Task statement -
Copy each line of the data below, character for character.

--- Records to use Enclosed Below ---

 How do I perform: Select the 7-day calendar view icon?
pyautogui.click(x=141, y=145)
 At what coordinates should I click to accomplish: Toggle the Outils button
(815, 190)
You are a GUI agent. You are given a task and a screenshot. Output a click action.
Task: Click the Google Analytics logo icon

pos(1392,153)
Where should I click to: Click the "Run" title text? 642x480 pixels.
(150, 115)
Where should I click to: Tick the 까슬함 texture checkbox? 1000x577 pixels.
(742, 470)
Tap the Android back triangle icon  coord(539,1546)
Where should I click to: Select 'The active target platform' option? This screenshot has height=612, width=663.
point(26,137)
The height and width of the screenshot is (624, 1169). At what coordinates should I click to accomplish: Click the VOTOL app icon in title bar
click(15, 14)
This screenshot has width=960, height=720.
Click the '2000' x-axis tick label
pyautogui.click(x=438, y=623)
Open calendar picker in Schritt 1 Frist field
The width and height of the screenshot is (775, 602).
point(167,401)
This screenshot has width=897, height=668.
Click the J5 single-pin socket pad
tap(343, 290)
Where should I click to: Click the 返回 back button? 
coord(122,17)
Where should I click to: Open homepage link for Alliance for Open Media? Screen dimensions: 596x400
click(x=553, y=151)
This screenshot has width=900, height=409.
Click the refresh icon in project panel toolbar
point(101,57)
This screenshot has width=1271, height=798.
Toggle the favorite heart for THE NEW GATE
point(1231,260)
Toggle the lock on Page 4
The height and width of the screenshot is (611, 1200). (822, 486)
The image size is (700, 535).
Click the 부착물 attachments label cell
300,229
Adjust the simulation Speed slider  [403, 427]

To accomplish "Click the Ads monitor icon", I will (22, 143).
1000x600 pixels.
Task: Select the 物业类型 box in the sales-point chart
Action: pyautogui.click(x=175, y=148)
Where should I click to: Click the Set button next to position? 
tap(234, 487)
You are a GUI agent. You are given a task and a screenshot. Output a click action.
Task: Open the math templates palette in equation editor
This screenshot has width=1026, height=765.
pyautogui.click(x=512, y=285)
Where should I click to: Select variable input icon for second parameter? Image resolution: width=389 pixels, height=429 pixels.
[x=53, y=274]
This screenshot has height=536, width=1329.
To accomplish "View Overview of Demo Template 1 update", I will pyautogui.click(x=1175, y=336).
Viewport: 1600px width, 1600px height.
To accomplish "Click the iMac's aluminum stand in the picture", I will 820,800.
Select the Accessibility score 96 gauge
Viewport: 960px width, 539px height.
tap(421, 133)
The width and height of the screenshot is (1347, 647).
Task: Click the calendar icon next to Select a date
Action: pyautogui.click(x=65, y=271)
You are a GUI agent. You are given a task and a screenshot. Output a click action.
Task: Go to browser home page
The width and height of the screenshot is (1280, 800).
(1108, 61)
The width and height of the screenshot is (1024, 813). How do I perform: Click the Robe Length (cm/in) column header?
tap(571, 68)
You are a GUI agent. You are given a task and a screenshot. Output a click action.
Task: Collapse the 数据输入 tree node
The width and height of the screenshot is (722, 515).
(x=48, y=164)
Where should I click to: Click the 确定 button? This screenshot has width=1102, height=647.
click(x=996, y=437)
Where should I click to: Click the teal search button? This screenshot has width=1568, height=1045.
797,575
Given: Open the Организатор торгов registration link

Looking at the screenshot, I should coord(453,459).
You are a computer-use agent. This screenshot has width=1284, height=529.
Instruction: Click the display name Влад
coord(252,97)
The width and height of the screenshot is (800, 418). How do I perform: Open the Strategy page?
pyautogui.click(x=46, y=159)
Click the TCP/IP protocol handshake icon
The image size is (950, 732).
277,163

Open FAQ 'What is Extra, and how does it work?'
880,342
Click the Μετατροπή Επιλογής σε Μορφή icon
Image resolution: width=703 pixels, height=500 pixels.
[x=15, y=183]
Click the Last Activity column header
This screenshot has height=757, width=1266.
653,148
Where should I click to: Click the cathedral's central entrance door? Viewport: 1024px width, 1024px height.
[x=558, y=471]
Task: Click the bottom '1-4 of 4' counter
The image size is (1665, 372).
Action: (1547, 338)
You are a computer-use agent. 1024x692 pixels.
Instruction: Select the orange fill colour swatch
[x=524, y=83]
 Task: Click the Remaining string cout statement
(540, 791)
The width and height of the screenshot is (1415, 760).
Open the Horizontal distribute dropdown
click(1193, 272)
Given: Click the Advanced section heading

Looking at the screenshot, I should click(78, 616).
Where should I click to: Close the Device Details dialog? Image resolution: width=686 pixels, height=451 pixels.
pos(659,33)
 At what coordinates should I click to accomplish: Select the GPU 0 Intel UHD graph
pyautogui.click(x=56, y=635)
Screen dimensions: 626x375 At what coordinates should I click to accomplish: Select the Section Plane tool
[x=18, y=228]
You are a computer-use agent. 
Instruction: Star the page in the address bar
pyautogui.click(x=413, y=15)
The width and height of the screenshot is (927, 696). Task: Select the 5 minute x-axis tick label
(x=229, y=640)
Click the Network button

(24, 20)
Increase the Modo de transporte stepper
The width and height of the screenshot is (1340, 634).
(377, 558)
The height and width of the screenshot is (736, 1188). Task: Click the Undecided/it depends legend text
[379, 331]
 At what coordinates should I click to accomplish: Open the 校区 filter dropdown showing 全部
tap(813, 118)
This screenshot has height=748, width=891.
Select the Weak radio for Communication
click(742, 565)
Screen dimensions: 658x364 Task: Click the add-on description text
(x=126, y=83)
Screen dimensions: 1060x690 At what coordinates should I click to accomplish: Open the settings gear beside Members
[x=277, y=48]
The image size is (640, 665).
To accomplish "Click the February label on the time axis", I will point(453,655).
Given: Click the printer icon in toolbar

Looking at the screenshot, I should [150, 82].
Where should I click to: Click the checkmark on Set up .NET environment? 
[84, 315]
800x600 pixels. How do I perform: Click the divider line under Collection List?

--- End of Enclosed Records to use ---

Task output -
 How do I perform: Select the 7-day calendar view icon?
pyautogui.click(x=141, y=145)
 At what coordinates should I click to accomplish: Toggle the Outils button
(815, 190)
You are a GUI agent. You are given a task and a screenshot. Output a click action.
Task: Click the Google Analytics logo icon

pos(1392,153)
Where should I click to: Click the "Run" title text? 642x480 pixels.
(150, 115)
Where should I click to: Tick the 까슬함 texture checkbox? 1000x577 pixels.
(742, 470)
Tap the Android back triangle icon  coord(539,1546)
Where should I click to: Select 'The active target platform' option? This screenshot has height=612, width=663.
point(26,137)
The height and width of the screenshot is (624, 1169). At what coordinates should I click to accomplish: Click the VOTOL app icon in title bar
click(15, 14)
This screenshot has width=960, height=720.
Click the '2000' x-axis tick label
pyautogui.click(x=438, y=623)
Open calendar picker in Schritt 1 Frist field
The width and height of the screenshot is (775, 602).
point(167,401)
This screenshot has width=897, height=668.
Click the J5 single-pin socket pad
tap(343, 290)
Where should I click to: Click the 返回 back button? 
coord(122,17)
Where should I click to: Open homepage link for Alliance for Open Media? Screen dimensions: 596x400
click(x=553, y=151)
This screenshot has width=900, height=409.
Click the refresh icon in project panel toolbar
point(101,57)
This screenshot has width=1271, height=798.
Toggle the favorite heart for THE NEW GATE
point(1231,260)
Toggle the lock on Page 4
The height and width of the screenshot is (611, 1200). (822, 486)
The image size is (700, 535).
Click the 부착물 attachments label cell
300,229
Adjust the simulation Speed slider  [403, 427]

To accomplish "Click the Ads monitor icon", I will (22, 143).
1000x600 pixels.
Task: Select the 物业类型 box in the sales-point chart
Action: pyautogui.click(x=175, y=148)
Where should I click to: Click the Set button next to position? 
tap(234, 487)
You are a GUI agent. You are given a task and a screenshot. Output a click action.
Task: Open the math templates palette in equation editor
This screenshot has width=1026, height=765.
pyautogui.click(x=512, y=285)
Where should I click to: Select variable input icon for second parameter? Image resolution: width=389 pixels, height=429 pixels.
[x=53, y=274]
This screenshot has height=536, width=1329.
To accomplish "View Overview of Demo Template 1 update", I will pyautogui.click(x=1175, y=336).
Viewport: 1600px width, 1600px height.
To accomplish "Click the iMac's aluminum stand in the picture", I will 820,800.
Select the Accessibility score 96 gauge
Viewport: 960px width, 539px height.
tap(421, 133)
The width and height of the screenshot is (1347, 647).
Task: Click the calendar icon next to Select a date
Action: pyautogui.click(x=65, y=271)
You are a GUI agent. You are given a task and a screenshot. Output a click action.
Task: Go to browser home page
The width and height of the screenshot is (1280, 800).
(1108, 61)
The width and height of the screenshot is (1024, 813). How do I perform: Click the Robe Length (cm/in) column header?
tap(571, 68)
You are a GUI agent. You are given a task and a screenshot. Output a click action.
Task: Collapse the 数据输入 tree node
The width and height of the screenshot is (722, 515).
(x=48, y=164)
Where should I click to: Click the 确定 button? This screenshot has width=1102, height=647.
click(x=996, y=437)
Where should I click to: Click the teal search button? This screenshot has width=1568, height=1045.
797,575
Given: Open the Организатор торгов registration link

Looking at the screenshot, I should coord(453,459).
You are a computer-use agent. This screenshot has width=1284, height=529.
Instruction: Click the display name Влад
coord(252,97)
The width and height of the screenshot is (800, 418). How do I perform: Open the Strategy page?
pyautogui.click(x=46, y=159)
Click the TCP/IP protocol handshake icon
The image size is (950, 732).
277,163

Open FAQ 'What is Extra, and how does it work?'
880,342
Click the Μετατροπή Επιλογής σε Μορφή icon
Image resolution: width=703 pixels, height=500 pixels.
[x=15, y=183]
Click the Last Activity column header
This screenshot has height=757, width=1266.
653,148
Where should I click to: Click the cathedral's central entrance door? Viewport: 1024px width, 1024px height.
[x=558, y=471]
Task: Click the bottom '1-4 of 4' counter
The image size is (1665, 372).
Action: (1547, 338)
You are a computer-use agent. 1024x692 pixels.
Instruction: Select the orange fill colour swatch
[x=524, y=83]
 Task: Click the Remaining string cout statement
(540, 791)
The width and height of the screenshot is (1415, 760).
Open the Horizontal distribute dropdown
click(1193, 272)
Given: Click the Advanced section heading

Looking at the screenshot, I should click(78, 616).
Where should I click to: Close the Device Details dialog? Image resolution: width=686 pixels, height=451 pixels.
pos(659,33)
 At what coordinates should I click to accomplish: Select the GPU 0 Intel UHD graph
pyautogui.click(x=56, y=635)
Screen dimensions: 626x375 At what coordinates should I click to accomplish: Select the Section Plane tool
[x=18, y=228]
You are a computer-use agent. 
Instruction: Star the page in the address bar
pyautogui.click(x=413, y=15)
The width and height of the screenshot is (927, 696). Task: Select the 5 minute x-axis tick label
(x=229, y=640)
Click the Network button

(24, 20)
Increase the Modo de transporte stepper
The width and height of the screenshot is (1340, 634).
(377, 558)
The height and width of the screenshot is (736, 1188). Task: Click the Undecided/it depends legend text
[379, 331]
 At what coordinates should I click to accomplish: Open the 校区 filter dropdown showing 全部
tap(813, 118)
This screenshot has height=748, width=891.
Select the Weak radio for Communication
click(742, 565)
Screen dimensions: 658x364 Task: Click the add-on description text
(x=126, y=83)
Screen dimensions: 1060x690 At what coordinates should I click to accomplish: Open the settings gear beside Members
[x=277, y=48]
The image size is (640, 665).
To accomplish "Click the February label on the time axis", I will point(453,655).
Given: Click the printer icon in toolbar

Looking at the screenshot, I should [150, 82].
Where should I click to: Click the checkmark on Set up .NET environment? 
[84, 315]
800x600 pixels. How do I perform: Click the divider line under Collection List?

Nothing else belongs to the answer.